▸ EXERCISE
Render the listing from the line containing "The width and height of the screenshot is (799, 374)." through the line containing "coord(322,378)" as a Markdown table with two columns, No. and Text. Put a running row number in No. and each line in Text, and leave out blank lines.

··· ROWS ···

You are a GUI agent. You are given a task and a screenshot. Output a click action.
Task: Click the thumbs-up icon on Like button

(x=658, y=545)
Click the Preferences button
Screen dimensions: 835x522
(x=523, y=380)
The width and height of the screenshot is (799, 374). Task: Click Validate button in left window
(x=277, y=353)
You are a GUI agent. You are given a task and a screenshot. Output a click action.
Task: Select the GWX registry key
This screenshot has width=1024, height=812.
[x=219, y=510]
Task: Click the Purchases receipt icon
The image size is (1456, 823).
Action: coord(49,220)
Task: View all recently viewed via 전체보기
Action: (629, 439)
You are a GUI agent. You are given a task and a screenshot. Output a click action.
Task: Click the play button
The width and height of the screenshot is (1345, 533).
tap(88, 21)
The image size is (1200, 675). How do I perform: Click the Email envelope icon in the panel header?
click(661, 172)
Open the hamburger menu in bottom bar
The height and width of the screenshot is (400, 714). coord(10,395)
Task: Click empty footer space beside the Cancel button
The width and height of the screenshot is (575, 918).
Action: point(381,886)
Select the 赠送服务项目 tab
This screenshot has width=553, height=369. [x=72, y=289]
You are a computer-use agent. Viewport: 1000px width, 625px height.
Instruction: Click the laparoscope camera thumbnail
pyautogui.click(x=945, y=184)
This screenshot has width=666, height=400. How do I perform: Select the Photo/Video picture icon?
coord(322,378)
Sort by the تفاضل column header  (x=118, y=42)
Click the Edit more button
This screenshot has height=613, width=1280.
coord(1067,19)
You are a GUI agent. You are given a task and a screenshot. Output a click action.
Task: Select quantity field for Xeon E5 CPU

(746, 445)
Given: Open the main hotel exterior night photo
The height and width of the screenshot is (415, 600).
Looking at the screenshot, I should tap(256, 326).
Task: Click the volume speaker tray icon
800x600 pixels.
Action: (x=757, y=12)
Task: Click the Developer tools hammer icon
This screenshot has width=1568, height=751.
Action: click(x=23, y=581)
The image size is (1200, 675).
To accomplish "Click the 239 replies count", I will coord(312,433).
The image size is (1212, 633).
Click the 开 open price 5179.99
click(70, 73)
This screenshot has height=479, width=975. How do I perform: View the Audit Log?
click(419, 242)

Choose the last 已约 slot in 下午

···

▸ FINAL ANSWER
| No. | Text |
|---|---|
| 1 | The width and height of the screenshot is (799, 374). Task: Click Validate button in left window |
| 2 | (x=277, y=353) |
| 3 | You are a GUI agent. You are given a task and a screenshot. Output a click action. |
| 4 | Task: Select the GWX registry key |
| 5 | This screenshot has width=1024, height=812. |
| 6 | [x=219, y=510] |
| 7 | Task: Click the Purchases receipt icon |
| 8 | The image size is (1456, 823). |
| 9 | Action: coord(49,220) |
| 10 | Task: View all recently viewed via 전체보기 |
| 11 | Action: (629, 439) |
| 12 | You are a GUI agent. You are given a task and a screenshot. Output a click action. |
| 13 | Task: Click the play button |
| 14 | The width and height of the screenshot is (1345, 533). |
| 15 | tap(88, 21) |
| 16 | The image size is (1200, 675). How do I perform: Click the Email envelope icon in the panel header? |
| 17 | click(661, 172) |
| 18 | Open the hamburger menu in bottom bar |
| 19 | The height and width of the screenshot is (400, 714). coord(10,395) |
| 20 | Task: Click empty footer space beside the Cancel button |
| 21 | The width and height of the screenshot is (575, 918). |
| 22 | Action: point(381,886) |
| 23 | Select the 赠送服务项目 tab |
| 24 | This screenshot has width=553, height=369. [x=72, y=289] |
| 25 | You are a computer-use agent. Viewport: 1000px width, 625px height. |
| 26 | Instruction: Click the laparoscope camera thumbnail |
| 27 | pyautogui.click(x=945, y=184) |
| 28 | This screenshot has width=666, height=400. How do I perform: Select the Photo/Video picture icon? |
| 29 | coord(322,378) |